**What the task asks:** Reproduce the data from the line containing "Task: Select the Same rig, every run chip" through the line containing "the 传统潮玩 column", substituting "px" for each occurrence of "pixels" and changing nothing else. Omit the pictures from your output.
*** Rows
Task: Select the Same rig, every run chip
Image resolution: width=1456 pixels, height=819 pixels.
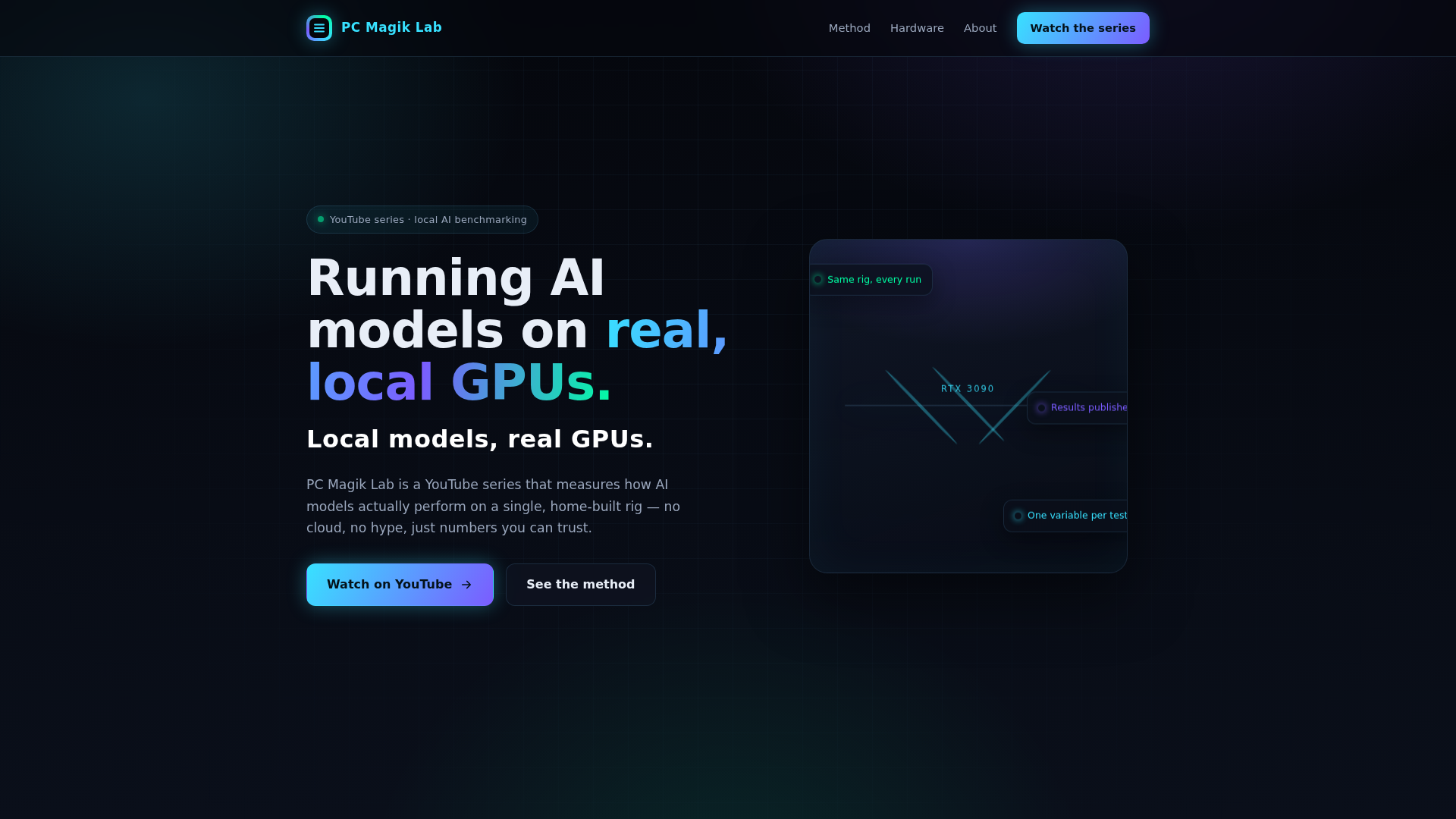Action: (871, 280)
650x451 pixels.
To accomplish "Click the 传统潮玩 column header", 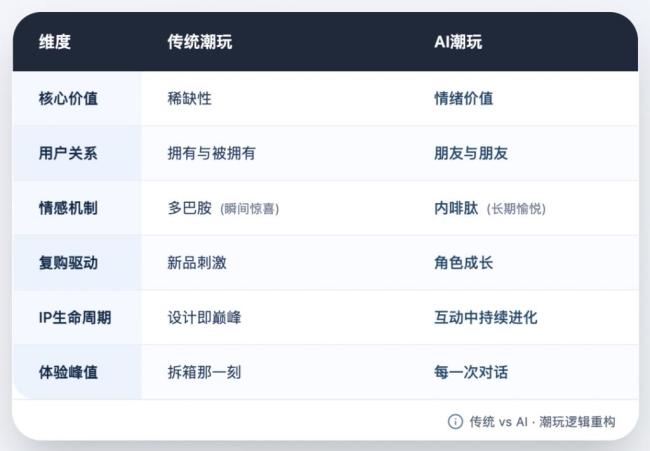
******
*** Rows
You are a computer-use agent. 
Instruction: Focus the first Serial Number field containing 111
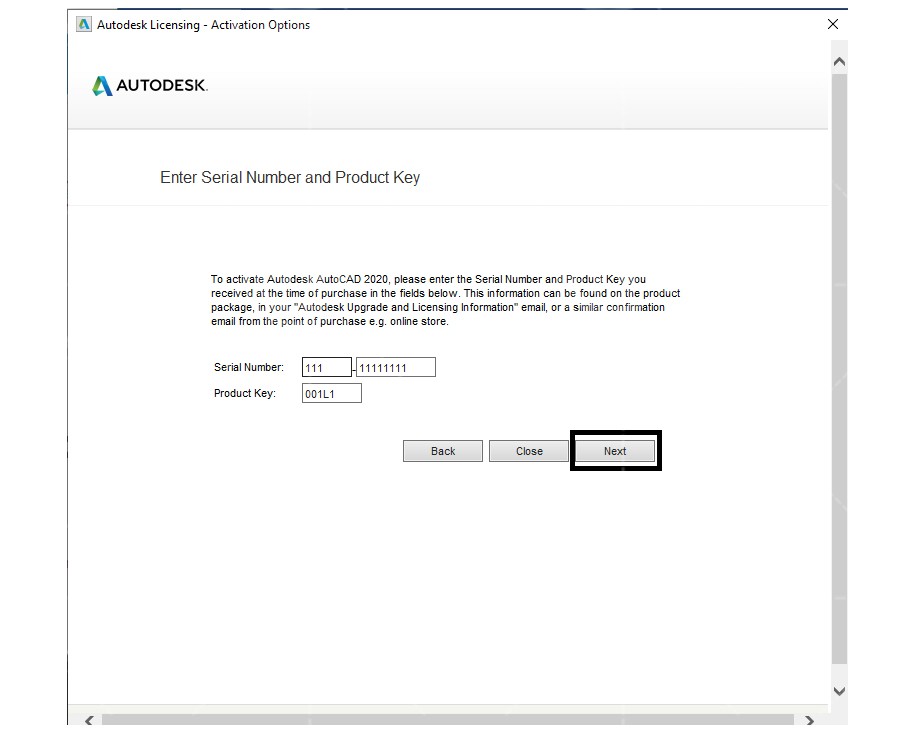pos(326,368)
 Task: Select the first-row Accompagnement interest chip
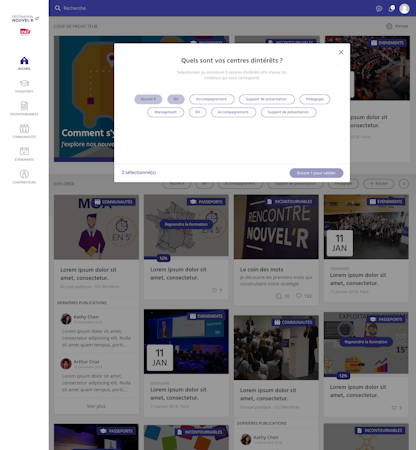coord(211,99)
******
**Output:**
Task: Select the Same rig, every run chip
Image resolution: width=1456 px, height=819 px.
Action: (871, 280)
650x451 px.
To accomplish "Click the 传统潮玩 column header", 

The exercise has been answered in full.